Start of SUPPLIED INFORMATION

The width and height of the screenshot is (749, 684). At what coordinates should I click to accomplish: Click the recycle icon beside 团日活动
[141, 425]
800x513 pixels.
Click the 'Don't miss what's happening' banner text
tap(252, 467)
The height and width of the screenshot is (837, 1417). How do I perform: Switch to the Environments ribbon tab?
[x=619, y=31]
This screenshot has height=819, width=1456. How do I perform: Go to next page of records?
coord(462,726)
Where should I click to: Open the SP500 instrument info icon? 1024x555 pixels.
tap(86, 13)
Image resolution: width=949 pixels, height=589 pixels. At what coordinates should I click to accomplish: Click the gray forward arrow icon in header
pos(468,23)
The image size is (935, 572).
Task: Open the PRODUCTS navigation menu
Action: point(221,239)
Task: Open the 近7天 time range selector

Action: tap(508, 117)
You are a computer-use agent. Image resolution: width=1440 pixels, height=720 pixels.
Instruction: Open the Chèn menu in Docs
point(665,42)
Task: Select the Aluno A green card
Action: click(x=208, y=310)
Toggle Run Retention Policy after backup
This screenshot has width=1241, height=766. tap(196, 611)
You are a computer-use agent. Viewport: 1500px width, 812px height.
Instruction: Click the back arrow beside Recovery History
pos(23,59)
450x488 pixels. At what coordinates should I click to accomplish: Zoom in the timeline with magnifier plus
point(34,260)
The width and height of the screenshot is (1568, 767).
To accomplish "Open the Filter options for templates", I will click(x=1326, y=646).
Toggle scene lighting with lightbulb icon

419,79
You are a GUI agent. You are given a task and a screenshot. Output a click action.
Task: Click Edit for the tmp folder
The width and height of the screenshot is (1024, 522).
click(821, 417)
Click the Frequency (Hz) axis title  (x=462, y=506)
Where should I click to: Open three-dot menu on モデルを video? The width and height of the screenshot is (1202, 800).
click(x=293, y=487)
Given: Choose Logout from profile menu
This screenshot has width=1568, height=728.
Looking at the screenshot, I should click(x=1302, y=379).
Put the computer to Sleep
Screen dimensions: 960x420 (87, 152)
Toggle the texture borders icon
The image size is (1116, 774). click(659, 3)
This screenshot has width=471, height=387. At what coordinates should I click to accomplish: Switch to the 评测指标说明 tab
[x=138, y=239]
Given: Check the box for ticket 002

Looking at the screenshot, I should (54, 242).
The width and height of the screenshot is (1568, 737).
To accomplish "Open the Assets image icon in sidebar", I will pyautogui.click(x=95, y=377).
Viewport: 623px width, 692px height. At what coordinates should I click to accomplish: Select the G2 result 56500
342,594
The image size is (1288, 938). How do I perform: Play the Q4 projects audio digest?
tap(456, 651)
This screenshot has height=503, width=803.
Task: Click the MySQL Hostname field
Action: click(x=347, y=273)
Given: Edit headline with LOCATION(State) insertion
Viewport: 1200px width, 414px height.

End of SUPPLIED INFORMATION

Exactly the lines from the one containing "Toggle scene lighting with lightbulb icon" through the final line above, and only those, should be given again.

**TASK ANSWER:**
Toggle scene lighting with lightbulb icon

419,79
You are a GUI agent. You are given a task and a screenshot. Output a click action.
Task: Click Edit for the tmp folder
The width and height of the screenshot is (1024, 522).
click(821, 417)
Click the Frequency (Hz) axis title  (x=462, y=506)
Where should I click to: Open three-dot menu on モデルを video? The width and height of the screenshot is (1202, 800).
click(x=293, y=487)
Given: Choose Logout from profile menu
This screenshot has width=1568, height=728.
Looking at the screenshot, I should click(x=1302, y=379).
Put the computer to Sleep
Screen dimensions: 960x420 (87, 152)
Toggle the texture borders icon
The image size is (1116, 774). click(659, 3)
This screenshot has width=471, height=387. At what coordinates should I click to accomplish: Switch to the 评测指标说明 tab
[x=138, y=239]
Given: Check the box for ticket 002

Looking at the screenshot, I should (54, 242).
The width and height of the screenshot is (1568, 737).
To accomplish "Open the Assets image icon in sidebar", I will pyautogui.click(x=95, y=377).
Viewport: 623px width, 692px height. At what coordinates should I click to accomplish: Select the G2 result 56500
342,594
The image size is (1288, 938). How do I perform: Play the Q4 projects audio digest?
tap(456, 651)
This screenshot has height=503, width=803.
Task: Click the MySQL Hostname field
Action: click(x=347, y=273)
Given: Edit headline with LOCATION(State) insertion
Viewport: 1200px width, 414px height.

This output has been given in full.